Exactly the lines from the one holding "Screen dimensions: 1568x635" through the last line of the listing below must appear in the answer, and no pictures.
+ + + + +
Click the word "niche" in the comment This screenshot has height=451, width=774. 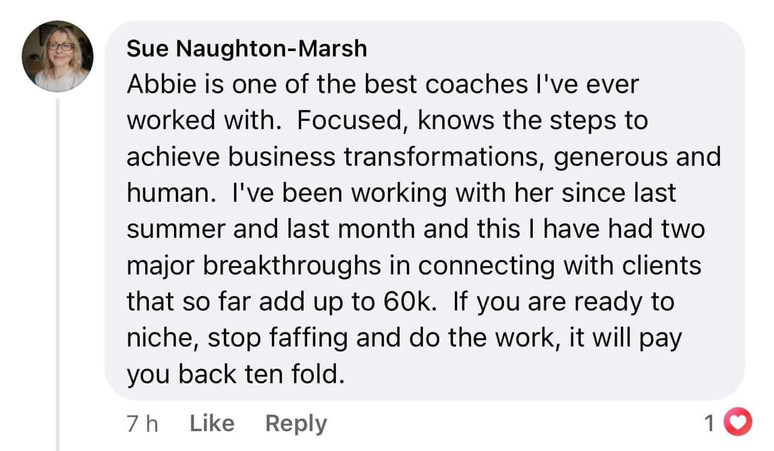coord(160,337)
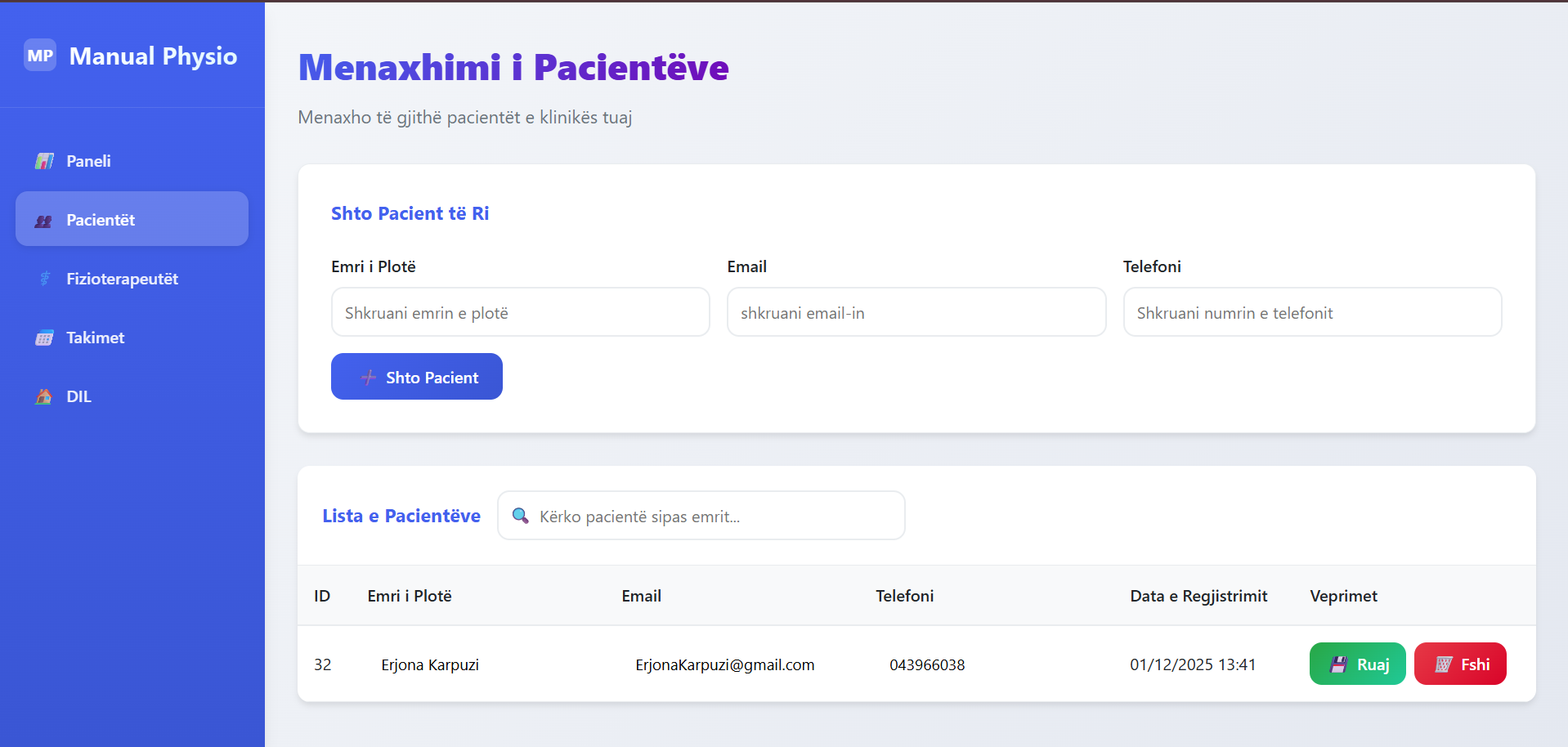Click the patient search box
The width and height of the screenshot is (1568, 747).
[x=711, y=516]
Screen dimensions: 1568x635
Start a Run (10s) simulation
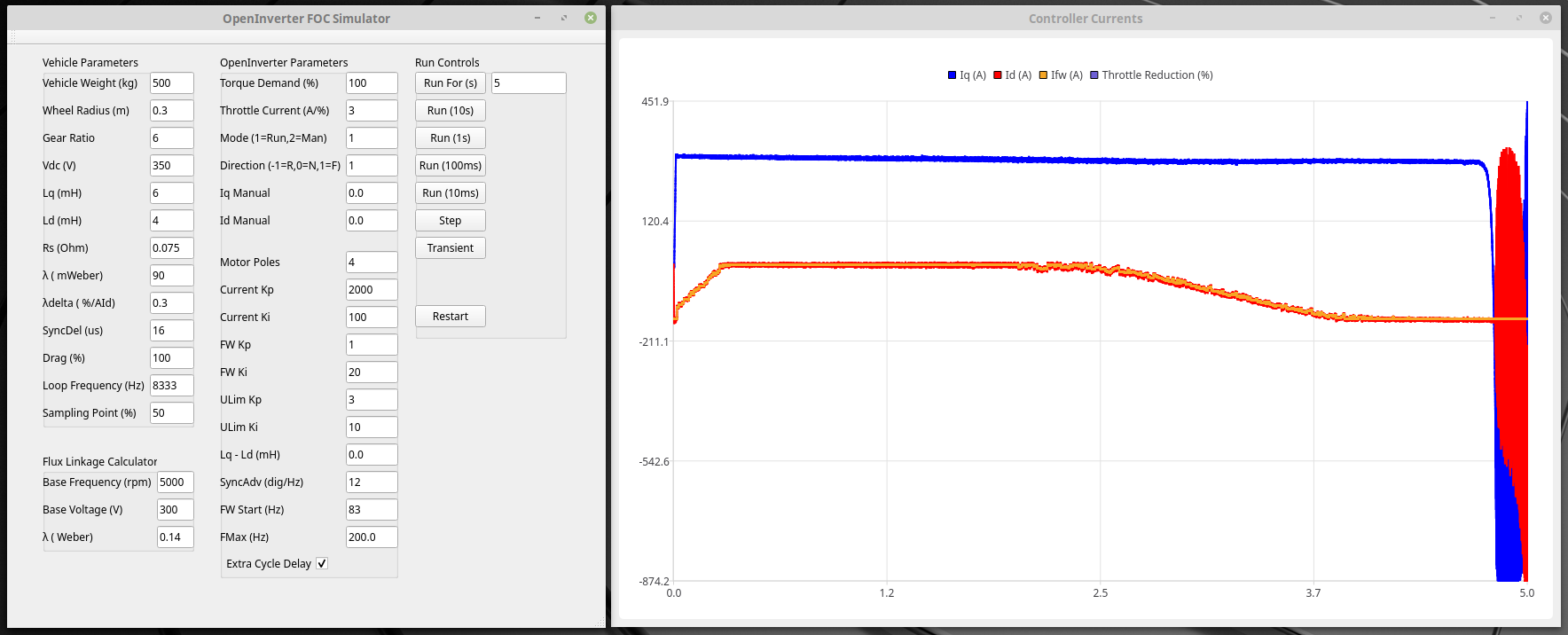click(x=450, y=111)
+ + + + +
◆ Expected answer
Screen dimensions: 1568x635
Start a Run (10s) simulation
click(x=450, y=111)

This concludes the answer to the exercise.